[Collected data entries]
■ ■ ■ ■

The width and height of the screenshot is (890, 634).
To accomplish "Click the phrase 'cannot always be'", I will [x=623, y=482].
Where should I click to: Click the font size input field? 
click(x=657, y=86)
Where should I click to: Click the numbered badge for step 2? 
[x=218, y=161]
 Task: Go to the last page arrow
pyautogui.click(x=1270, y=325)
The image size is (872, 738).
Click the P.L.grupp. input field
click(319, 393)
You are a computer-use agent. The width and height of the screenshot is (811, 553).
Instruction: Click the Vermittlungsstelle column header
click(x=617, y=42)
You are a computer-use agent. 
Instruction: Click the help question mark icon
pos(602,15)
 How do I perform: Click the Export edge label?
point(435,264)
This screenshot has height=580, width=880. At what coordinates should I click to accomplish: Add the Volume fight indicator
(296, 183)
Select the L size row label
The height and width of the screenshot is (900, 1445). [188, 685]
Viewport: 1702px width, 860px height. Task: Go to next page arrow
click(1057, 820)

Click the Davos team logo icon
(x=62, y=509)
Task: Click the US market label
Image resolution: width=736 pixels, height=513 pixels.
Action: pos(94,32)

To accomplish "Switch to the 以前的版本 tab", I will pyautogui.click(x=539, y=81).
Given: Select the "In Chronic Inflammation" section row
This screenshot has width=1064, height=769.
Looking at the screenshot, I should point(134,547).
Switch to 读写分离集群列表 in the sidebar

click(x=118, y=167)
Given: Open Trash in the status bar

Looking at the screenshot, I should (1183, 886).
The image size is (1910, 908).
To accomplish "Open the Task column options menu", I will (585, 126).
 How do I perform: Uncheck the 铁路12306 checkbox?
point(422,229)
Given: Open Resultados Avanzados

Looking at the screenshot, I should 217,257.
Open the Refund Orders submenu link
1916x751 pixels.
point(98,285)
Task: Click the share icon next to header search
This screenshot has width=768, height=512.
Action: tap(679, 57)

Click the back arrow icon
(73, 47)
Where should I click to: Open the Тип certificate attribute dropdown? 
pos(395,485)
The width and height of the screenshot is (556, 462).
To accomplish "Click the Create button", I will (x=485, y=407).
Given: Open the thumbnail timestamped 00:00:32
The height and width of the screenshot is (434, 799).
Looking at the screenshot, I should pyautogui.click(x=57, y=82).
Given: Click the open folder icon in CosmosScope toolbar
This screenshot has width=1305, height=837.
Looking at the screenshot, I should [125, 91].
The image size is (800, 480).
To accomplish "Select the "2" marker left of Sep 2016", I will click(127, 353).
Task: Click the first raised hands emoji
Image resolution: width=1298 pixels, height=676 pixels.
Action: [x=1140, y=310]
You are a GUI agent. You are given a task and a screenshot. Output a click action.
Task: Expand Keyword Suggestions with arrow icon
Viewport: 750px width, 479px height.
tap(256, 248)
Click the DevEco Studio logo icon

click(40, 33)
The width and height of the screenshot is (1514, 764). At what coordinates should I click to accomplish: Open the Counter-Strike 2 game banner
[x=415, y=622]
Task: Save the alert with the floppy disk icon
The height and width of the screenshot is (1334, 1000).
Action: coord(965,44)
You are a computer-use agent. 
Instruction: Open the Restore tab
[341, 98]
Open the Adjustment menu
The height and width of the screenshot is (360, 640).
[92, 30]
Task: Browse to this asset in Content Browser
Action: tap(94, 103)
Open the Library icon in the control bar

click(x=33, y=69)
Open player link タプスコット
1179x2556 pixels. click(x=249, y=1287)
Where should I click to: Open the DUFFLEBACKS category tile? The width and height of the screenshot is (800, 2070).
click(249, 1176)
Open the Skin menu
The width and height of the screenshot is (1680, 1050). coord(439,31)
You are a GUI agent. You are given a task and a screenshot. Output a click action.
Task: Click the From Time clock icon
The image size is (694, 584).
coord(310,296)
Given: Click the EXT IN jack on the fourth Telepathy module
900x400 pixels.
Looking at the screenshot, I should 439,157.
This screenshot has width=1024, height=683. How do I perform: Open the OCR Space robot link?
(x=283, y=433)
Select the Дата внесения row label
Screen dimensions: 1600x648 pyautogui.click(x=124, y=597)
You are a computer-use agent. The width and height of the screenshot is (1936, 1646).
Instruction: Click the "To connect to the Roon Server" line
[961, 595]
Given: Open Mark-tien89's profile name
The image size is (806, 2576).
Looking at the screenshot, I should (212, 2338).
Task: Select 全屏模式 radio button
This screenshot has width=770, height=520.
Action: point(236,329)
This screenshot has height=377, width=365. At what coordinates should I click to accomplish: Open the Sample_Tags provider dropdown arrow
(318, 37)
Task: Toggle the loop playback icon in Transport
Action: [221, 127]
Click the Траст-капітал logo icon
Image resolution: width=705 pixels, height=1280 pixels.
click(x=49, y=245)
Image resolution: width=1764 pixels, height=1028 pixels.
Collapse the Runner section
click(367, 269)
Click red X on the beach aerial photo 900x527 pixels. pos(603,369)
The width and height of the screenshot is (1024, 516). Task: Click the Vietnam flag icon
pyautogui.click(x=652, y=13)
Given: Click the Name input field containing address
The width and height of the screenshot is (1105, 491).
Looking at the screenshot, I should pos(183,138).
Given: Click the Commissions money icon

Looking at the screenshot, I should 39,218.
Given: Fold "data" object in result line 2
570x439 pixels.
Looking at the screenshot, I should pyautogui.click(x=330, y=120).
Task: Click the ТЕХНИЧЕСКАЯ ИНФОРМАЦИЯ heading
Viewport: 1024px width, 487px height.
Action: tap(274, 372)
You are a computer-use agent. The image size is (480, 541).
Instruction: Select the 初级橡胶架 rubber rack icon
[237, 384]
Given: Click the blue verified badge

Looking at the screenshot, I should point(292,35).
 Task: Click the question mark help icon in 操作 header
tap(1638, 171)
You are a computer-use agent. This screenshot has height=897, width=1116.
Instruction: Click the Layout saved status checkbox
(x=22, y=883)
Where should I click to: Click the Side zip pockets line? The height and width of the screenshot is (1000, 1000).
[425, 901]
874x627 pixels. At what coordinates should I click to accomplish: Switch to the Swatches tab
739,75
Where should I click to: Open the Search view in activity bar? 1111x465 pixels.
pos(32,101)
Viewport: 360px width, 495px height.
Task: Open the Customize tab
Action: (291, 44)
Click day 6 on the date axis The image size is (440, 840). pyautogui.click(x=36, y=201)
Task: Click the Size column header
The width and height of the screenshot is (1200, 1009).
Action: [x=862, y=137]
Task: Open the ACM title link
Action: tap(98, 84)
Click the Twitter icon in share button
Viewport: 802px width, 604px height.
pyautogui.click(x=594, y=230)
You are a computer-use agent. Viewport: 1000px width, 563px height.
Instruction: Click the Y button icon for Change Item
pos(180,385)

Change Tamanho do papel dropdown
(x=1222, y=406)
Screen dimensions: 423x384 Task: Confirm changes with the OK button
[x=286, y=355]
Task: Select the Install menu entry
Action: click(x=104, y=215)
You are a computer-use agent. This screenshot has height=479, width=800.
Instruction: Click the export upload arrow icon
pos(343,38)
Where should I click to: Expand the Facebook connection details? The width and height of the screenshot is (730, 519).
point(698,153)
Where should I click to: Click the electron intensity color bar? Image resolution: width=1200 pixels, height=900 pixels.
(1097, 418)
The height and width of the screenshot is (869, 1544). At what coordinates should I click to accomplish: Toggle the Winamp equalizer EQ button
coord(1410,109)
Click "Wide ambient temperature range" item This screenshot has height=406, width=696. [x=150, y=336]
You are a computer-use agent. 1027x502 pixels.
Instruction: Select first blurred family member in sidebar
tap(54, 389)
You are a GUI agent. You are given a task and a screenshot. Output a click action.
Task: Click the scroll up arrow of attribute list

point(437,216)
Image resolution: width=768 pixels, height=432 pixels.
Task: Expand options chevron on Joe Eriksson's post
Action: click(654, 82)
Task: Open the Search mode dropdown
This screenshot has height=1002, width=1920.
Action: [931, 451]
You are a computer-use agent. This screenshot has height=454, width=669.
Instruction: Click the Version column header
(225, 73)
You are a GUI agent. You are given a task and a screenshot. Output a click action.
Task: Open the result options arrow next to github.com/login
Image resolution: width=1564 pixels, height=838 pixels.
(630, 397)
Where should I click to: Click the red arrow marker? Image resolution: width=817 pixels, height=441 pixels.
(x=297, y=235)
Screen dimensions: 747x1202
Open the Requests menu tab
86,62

■ ■ ■ ■

# TASK OBJECTIVE:
In the records above, find each line with the word "share" and copy it out.

# YOUR SOLUTION:
Task: Click the share icon next to header search
Click the Twitter icon in share button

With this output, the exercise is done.